# GOAL OF THE EXERCISE
In full and without alteration, reproduce every record.

# MATERIAL PROVIDED
^^^^

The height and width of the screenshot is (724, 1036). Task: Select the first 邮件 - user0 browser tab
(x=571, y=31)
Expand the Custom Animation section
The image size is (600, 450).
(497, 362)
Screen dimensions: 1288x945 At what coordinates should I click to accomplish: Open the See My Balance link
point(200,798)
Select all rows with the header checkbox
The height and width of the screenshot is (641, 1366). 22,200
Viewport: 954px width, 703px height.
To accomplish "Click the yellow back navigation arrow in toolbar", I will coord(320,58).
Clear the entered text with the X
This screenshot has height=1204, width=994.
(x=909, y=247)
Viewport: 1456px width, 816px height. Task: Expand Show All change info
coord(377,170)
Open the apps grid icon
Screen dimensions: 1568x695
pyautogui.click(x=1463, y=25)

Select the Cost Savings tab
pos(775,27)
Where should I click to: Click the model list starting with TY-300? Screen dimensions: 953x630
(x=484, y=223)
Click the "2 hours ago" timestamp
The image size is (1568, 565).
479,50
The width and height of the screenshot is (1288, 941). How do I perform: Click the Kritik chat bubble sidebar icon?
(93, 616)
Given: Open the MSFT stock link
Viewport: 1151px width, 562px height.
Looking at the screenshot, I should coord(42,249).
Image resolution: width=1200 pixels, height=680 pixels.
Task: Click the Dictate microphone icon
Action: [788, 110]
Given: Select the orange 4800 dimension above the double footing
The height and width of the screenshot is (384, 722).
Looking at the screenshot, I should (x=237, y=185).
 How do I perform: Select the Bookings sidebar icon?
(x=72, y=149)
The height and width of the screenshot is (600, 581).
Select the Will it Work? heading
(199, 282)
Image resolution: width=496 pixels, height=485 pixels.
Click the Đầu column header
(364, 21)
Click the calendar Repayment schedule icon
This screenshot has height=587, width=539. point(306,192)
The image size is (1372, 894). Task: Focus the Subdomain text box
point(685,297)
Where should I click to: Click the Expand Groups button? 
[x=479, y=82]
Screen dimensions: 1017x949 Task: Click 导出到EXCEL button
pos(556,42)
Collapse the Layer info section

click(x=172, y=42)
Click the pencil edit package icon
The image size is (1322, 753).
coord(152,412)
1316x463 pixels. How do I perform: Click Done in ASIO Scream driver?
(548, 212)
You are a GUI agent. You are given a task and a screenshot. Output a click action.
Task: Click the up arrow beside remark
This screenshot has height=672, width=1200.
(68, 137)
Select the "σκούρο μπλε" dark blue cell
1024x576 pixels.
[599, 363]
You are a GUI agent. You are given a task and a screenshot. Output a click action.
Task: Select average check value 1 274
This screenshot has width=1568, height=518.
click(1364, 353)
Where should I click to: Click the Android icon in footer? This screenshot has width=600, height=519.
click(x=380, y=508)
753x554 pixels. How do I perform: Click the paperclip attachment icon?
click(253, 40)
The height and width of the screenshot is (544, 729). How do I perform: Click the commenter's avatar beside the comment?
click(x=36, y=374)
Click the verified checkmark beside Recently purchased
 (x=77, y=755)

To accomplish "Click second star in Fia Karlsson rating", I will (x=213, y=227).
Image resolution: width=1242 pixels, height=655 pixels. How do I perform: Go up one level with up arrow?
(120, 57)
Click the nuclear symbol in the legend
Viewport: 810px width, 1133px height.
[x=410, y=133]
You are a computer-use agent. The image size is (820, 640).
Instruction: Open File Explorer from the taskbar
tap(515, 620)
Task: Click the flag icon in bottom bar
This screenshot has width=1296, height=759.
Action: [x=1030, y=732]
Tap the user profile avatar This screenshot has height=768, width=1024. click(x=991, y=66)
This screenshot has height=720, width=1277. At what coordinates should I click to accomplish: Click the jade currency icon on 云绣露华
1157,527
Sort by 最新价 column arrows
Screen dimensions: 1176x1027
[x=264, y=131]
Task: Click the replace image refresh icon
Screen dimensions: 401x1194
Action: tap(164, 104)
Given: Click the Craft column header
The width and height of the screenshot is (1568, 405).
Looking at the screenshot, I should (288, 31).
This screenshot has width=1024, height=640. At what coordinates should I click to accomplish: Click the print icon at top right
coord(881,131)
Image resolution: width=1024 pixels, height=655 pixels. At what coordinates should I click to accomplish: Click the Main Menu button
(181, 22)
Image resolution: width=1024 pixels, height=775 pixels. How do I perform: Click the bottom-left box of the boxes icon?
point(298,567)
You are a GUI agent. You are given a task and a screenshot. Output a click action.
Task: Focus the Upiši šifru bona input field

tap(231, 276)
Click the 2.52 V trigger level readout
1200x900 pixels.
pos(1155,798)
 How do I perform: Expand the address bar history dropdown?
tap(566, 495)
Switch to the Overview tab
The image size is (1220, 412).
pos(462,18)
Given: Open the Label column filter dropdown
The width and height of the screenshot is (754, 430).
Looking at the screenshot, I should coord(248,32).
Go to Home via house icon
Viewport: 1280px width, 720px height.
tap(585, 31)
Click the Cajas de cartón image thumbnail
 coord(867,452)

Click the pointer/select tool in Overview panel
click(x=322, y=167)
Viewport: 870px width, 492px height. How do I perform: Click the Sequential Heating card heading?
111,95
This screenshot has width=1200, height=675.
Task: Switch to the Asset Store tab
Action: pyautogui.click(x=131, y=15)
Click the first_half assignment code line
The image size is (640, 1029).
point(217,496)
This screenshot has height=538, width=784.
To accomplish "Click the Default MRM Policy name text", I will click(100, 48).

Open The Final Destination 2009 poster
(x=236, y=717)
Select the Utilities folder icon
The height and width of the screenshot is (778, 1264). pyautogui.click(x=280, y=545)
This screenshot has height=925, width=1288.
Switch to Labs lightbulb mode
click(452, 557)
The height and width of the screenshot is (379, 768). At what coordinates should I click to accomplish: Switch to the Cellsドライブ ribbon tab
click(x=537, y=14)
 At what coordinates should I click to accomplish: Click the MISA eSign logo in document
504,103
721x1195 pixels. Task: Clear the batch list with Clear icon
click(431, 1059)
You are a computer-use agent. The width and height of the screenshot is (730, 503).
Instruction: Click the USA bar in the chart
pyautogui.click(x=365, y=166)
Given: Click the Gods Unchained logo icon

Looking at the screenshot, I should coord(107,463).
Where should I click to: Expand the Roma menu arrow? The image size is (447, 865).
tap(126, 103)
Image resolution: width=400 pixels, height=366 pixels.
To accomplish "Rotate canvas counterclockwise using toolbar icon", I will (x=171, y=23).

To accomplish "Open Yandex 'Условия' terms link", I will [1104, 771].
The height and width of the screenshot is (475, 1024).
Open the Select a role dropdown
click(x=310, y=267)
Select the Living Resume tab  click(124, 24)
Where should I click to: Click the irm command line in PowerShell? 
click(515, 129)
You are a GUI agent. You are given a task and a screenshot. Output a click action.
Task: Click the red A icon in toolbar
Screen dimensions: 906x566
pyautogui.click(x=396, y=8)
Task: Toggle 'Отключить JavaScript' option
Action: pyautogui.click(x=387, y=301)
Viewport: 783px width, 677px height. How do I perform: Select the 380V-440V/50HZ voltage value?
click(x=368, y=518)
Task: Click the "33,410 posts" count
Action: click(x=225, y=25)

^^^^

# PROBLEM SOLUTION
The height and width of the screenshot is (724, 1036). Task: Select the first 邮件 - user0 browser tab
(x=571, y=31)
Expand the Custom Animation section
The image size is (600, 450).
(497, 362)
Screen dimensions: 1288x945 At what coordinates should I click to accomplish: Open the See My Balance link
point(200,798)
Select all rows with the header checkbox
The height and width of the screenshot is (641, 1366). 22,200
Viewport: 954px width, 703px height.
To accomplish "Click the yellow back navigation arrow in toolbar", I will coord(320,58).
Clear the entered text with the X
This screenshot has height=1204, width=994.
(x=909, y=247)
Viewport: 1456px width, 816px height. Task: Expand Show All change info
coord(377,170)
Open the apps grid icon
Screen dimensions: 1568x695
pyautogui.click(x=1463, y=25)

Select the Cost Savings tab
pos(775,27)
Where should I click to: Click the model list starting with TY-300? Screen dimensions: 953x630
(x=484, y=223)
Click the "2 hours ago" timestamp
The image size is (1568, 565).
479,50
The width and height of the screenshot is (1288, 941). How do I perform: Click the Kritik chat bubble sidebar icon?
(93, 616)
Given: Open the MSFT stock link
Viewport: 1151px width, 562px height.
Looking at the screenshot, I should coord(42,249).
Image resolution: width=1200 pixels, height=680 pixels.
Task: Click the Dictate microphone icon
Action: [788, 110]
Given: Select the orange 4800 dimension above the double footing
The height and width of the screenshot is (384, 722).
Looking at the screenshot, I should (x=237, y=185).
 How do I perform: Select the Bookings sidebar icon?
(x=72, y=149)
The height and width of the screenshot is (600, 581).
Select the Will it Work? heading
(199, 282)
Image resolution: width=496 pixels, height=485 pixels.
Click the Đầu column header
(364, 21)
Click the calendar Repayment schedule icon
This screenshot has height=587, width=539. point(306,192)
The image size is (1372, 894). Task: Focus the Subdomain text box
point(685,297)
Where should I click to: Click the Expand Groups button? 
[x=479, y=82]
Screen dimensions: 1017x949 Task: Click 导出到EXCEL button
pos(556,42)
Collapse the Layer info section

click(x=172, y=42)
Click the pencil edit package icon
The image size is (1322, 753).
coord(152,412)
1316x463 pixels. How do I perform: Click Done in ASIO Scream driver?
(548, 212)
You are a GUI agent. You are given a task and a screenshot. Output a click action.
Task: Click the up arrow beside remark
This screenshot has height=672, width=1200.
(68, 137)
Select the "σκούρο μπλε" dark blue cell
1024x576 pixels.
[599, 363]
You are a GUI agent. You are given a task and a screenshot. Output a click action.
Task: Select average check value 1 274
This screenshot has width=1568, height=518.
click(1364, 353)
Where should I click to: Click the Android icon in footer? This screenshot has width=600, height=519.
click(x=380, y=508)
753x554 pixels. How do I perform: Click the paperclip attachment icon?
click(253, 40)
The height and width of the screenshot is (544, 729). How do I perform: Click the commenter's avatar beside the comment?
click(x=36, y=374)
Click the verified checkmark beside Recently purchased
 (x=77, y=755)

To accomplish "Click second star in Fia Karlsson rating", I will (x=213, y=227).
Image resolution: width=1242 pixels, height=655 pixels. How do I perform: Go up one level with up arrow?
(120, 57)
Click the nuclear symbol in the legend
Viewport: 810px width, 1133px height.
[x=410, y=133]
You are a computer-use agent. The image size is (820, 640).
Instruction: Open File Explorer from the taskbar
tap(515, 620)
Task: Click the flag icon in bottom bar
This screenshot has width=1296, height=759.
Action: [x=1030, y=732]
Tap the user profile avatar This screenshot has height=768, width=1024. click(x=991, y=66)
This screenshot has height=720, width=1277. At what coordinates should I click to accomplish: Click the jade currency icon on 云绣露华
1157,527
Sort by 最新价 column arrows
Screen dimensions: 1176x1027
[x=264, y=131]
Task: Click the replace image refresh icon
Screen dimensions: 401x1194
Action: tap(164, 104)
Given: Click the Craft column header
The width and height of the screenshot is (1568, 405).
Looking at the screenshot, I should (288, 31).
This screenshot has width=1024, height=640. At what coordinates should I click to accomplish: Click the print icon at top right
coord(881,131)
Image resolution: width=1024 pixels, height=655 pixels. At what coordinates should I click to accomplish: Click the Main Menu button
(181, 22)
Image resolution: width=1024 pixels, height=775 pixels. How do I perform: Click the bottom-left box of the boxes icon?
point(298,567)
You are a GUI agent. You are given a task and a screenshot. Output a click action.
Task: Focus the Upiši šifru bona input field

tap(231, 276)
Click the 2.52 V trigger level readout
1200x900 pixels.
pos(1155,798)
 How do I perform: Expand the address bar history dropdown?
tap(566, 495)
Switch to the Overview tab
The image size is (1220, 412).
pos(462,18)
Given: Open the Label column filter dropdown
The width and height of the screenshot is (754, 430).
Looking at the screenshot, I should coord(248,32).
Go to Home via house icon
Viewport: 1280px width, 720px height.
tap(585, 31)
Click the Cajas de cartón image thumbnail
 coord(867,452)

Click the pointer/select tool in Overview panel
click(x=322, y=167)
Viewport: 870px width, 492px height. How do I perform: Click the Sequential Heating card heading?
111,95
This screenshot has width=1200, height=675.
Task: Switch to the Asset Store tab
Action: pyautogui.click(x=131, y=15)
Click the first_half assignment code line
The image size is (640, 1029).
point(217,496)
This screenshot has height=538, width=784.
To accomplish "Click the Default MRM Policy name text", I will click(100, 48).

Open The Final Destination 2009 poster
(x=236, y=717)
Select the Utilities folder icon
The height and width of the screenshot is (778, 1264). pyautogui.click(x=280, y=545)
This screenshot has height=925, width=1288.
Switch to Labs lightbulb mode
click(452, 557)
The height and width of the screenshot is (379, 768). At what coordinates should I click to accomplish: Switch to the Cellsドライブ ribbon tab
click(x=537, y=14)
 At what coordinates should I click to accomplish: Click the MISA eSign logo in document
504,103
721x1195 pixels. Task: Clear the batch list with Clear icon
click(431, 1059)
You are a computer-use agent. The width and height of the screenshot is (730, 503).
Instruction: Click the USA bar in the chart
pyautogui.click(x=365, y=166)
Given: Click the Gods Unchained logo icon

Looking at the screenshot, I should coord(107,463).
Where should I click to: Expand the Roma menu arrow? The image size is (447, 865).
tap(126, 103)
Image resolution: width=400 pixels, height=366 pixels.
To accomplish "Rotate canvas counterclockwise using toolbar icon", I will (x=171, y=23).

To accomplish "Open Yandex 'Условия' terms link", I will [1104, 771].
The height and width of the screenshot is (475, 1024).
Open the Select a role dropdown
click(x=310, y=267)
Select the Living Resume tab  click(124, 24)
Where should I click to: Click the irm command line in PowerShell? 
click(515, 129)
You are a GUI agent. You are given a task and a screenshot. Output a click action.
Task: Click the red A icon in toolbar
Screen dimensions: 906x566
pyautogui.click(x=396, y=8)
Task: Toggle 'Отключить JavaScript' option
Action: pyautogui.click(x=387, y=301)
Viewport: 783px width, 677px height. How do I perform: Select the 380V-440V/50HZ voltage value?
click(x=368, y=518)
Task: Click the "33,410 posts" count
Action: click(x=225, y=25)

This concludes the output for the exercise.